= Directive =
Please reproduce the items from the line containing "Task: Select the" through the line containing "Action: [38, 260]", including both of those lines, and leave out the pictures.

= Data for the task =
- - -

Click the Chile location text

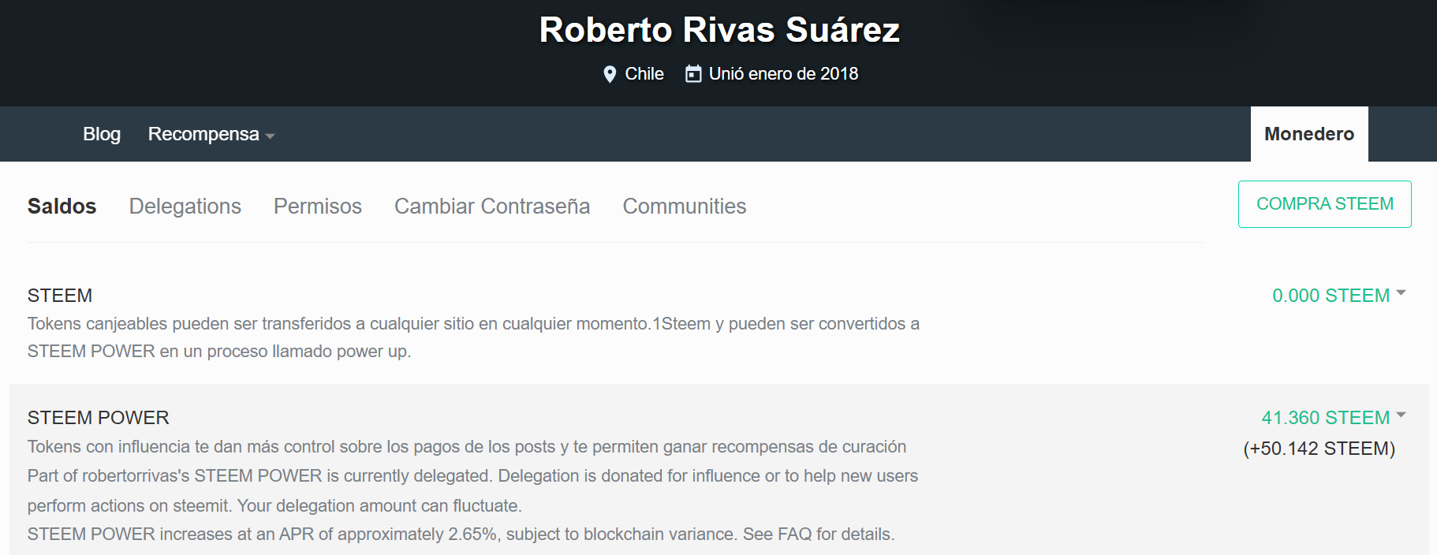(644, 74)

- - -

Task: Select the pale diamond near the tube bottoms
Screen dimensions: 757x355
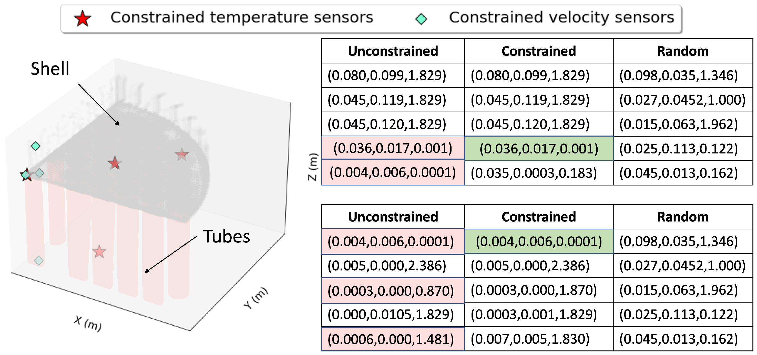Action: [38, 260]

- - -

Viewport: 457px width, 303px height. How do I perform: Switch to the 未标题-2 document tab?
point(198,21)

- - -

= Solution below =
Task: Select the pale diamond near the tube bottoms
Screen dimensions: 757x355
Action: [38, 260]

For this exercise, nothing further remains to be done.